Adam Curtis’s HyperNormalisation (available on BBC iPlayer) is an ingenious attempt to explain everything. From Damascus to Washington, via Brexit Britain, our world appears to be in chaos. That is because life is complicated and defies good management. But politicians try. They fail. And ultimately, says Curtis, the people have rejected them because the stories they tell no longer reflect the realities of their lives. “Hyper-normalisation” is a Soviet-era term. It describes a society so used to living a lie that the lie becomes normal and normality becomes a fantasy. The reality, argues Curtis, is that superpower control and the state lost their authority in the 1970s. Since then, banks and corporations have largely been in control. Attempts by politicians to pretend that they still matter have led to terrible mistakes, such as the Iraq War. Curtis doesn’t say that the West is to blame for everything, rather that it has made everything a little bit worse – while its people have distracted themselves with individualism and recreation.

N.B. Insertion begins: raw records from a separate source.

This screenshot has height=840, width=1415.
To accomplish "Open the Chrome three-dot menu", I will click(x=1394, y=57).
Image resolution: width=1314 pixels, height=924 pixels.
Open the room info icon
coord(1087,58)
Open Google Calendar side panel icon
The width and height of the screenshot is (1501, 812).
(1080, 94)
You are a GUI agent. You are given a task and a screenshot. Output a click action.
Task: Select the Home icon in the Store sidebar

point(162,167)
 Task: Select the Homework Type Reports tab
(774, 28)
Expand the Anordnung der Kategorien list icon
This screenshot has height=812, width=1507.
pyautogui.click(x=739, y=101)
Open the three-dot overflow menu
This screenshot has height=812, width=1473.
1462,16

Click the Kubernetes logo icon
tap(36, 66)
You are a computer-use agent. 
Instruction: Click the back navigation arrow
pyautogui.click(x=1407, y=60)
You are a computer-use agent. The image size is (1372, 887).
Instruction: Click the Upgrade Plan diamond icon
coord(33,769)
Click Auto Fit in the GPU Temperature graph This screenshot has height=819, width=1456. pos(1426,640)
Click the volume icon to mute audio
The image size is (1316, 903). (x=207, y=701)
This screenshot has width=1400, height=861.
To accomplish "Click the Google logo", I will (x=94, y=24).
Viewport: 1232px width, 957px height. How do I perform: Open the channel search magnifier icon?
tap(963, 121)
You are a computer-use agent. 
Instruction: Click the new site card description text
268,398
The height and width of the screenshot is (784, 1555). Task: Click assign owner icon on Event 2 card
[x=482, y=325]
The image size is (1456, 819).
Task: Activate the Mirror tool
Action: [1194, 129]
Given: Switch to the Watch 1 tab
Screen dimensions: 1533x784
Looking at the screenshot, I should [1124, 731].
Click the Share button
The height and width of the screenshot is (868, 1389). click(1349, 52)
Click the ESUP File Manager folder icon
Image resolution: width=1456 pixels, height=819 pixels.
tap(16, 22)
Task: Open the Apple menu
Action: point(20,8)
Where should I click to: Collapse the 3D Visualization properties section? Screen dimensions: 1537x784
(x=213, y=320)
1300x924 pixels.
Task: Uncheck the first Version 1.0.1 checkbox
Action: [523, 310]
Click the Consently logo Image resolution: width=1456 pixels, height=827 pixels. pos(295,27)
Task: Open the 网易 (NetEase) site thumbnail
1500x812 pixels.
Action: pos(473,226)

There’s an ironic flaw in this argument. Curtis wants to depict chaos but he also wants to tell a story, so he imposes a template on the last 40 years that suggests the narrative is clearer and cleaner than it really is. Oil is barely mentioned, even though its fluctuating price is critical to Middle East politics, and China hardly gets a look in.
By focusing so narrowly on the West and its foreign policy, Curtis gives the impression that we’re far more powerful than we really are. Some viewers will also find it frustrating that Curtis regards Western voters as slavish consumers who believe what they’re told until one day they wake up – only to vote for a new bunch of masters to run their lives. Trump and Farage, it is implied, are merely a more cynical face of the existing order.
Nevertheless, this is a powerful, well-researched, brilliantly constructed film. At two hours and 45 minutes, it’s the Ring Cycle of documentaries: long but so good that you just have to sit through it. This is the kind of history that inspires revolutionaries.